## EXERCISE
Reproduce the listing word for word. Skip any image.
== Segment start ==
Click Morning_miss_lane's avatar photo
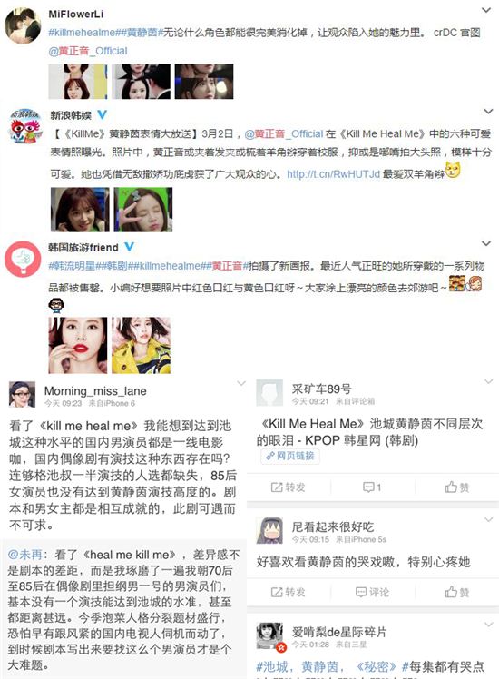 (x=22, y=395)
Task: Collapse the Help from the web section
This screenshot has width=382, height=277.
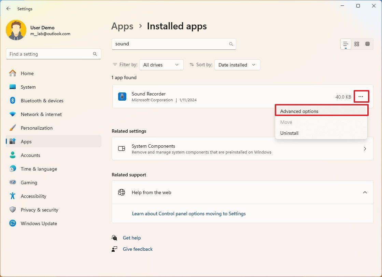Action: pyautogui.click(x=365, y=192)
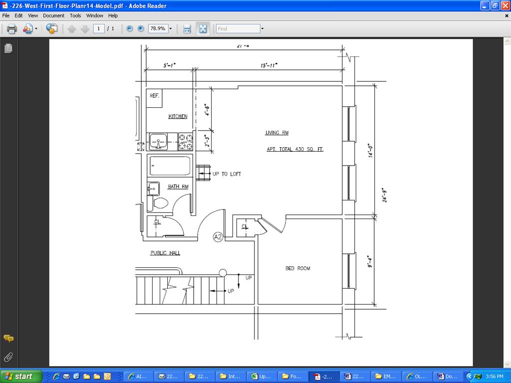Toggle single full-page view mode
The width and height of the screenshot is (511, 383).
[x=203, y=29]
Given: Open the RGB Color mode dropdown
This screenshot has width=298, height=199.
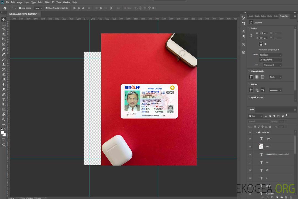Looking at the screenshot, I should tap(270, 55).
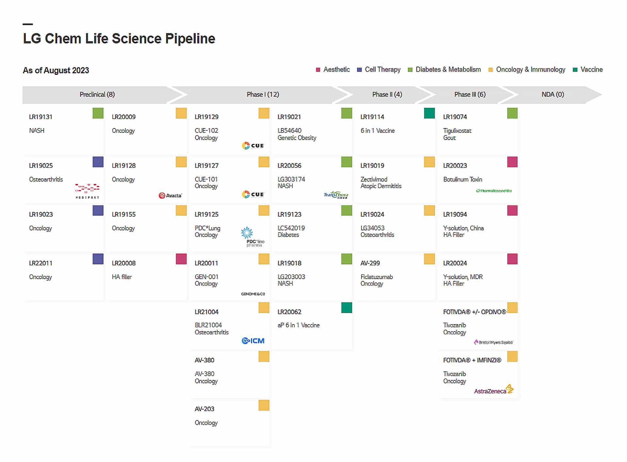Click the Aesthetic legend color square
This screenshot has height=462, width=627.
pos(318,70)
== Segment end ==
## WRITTEN RESPONSE
Click Morning_miss_lane's avatar photo
 (x=22, y=395)
Task: Collapse the Help from the web section
This screenshot has width=382, height=277.
Action: pyautogui.click(x=365, y=192)
Toggle single full-page view mode
The width and height of the screenshot is (511, 383).
[x=203, y=29]
Given: Open the RGB Color mode dropdown
This screenshot has width=298, height=199.
Looking at the screenshot, I should tap(270, 55).
Click the Aesthetic legend color square
This screenshot has height=462, width=627.
pos(318,70)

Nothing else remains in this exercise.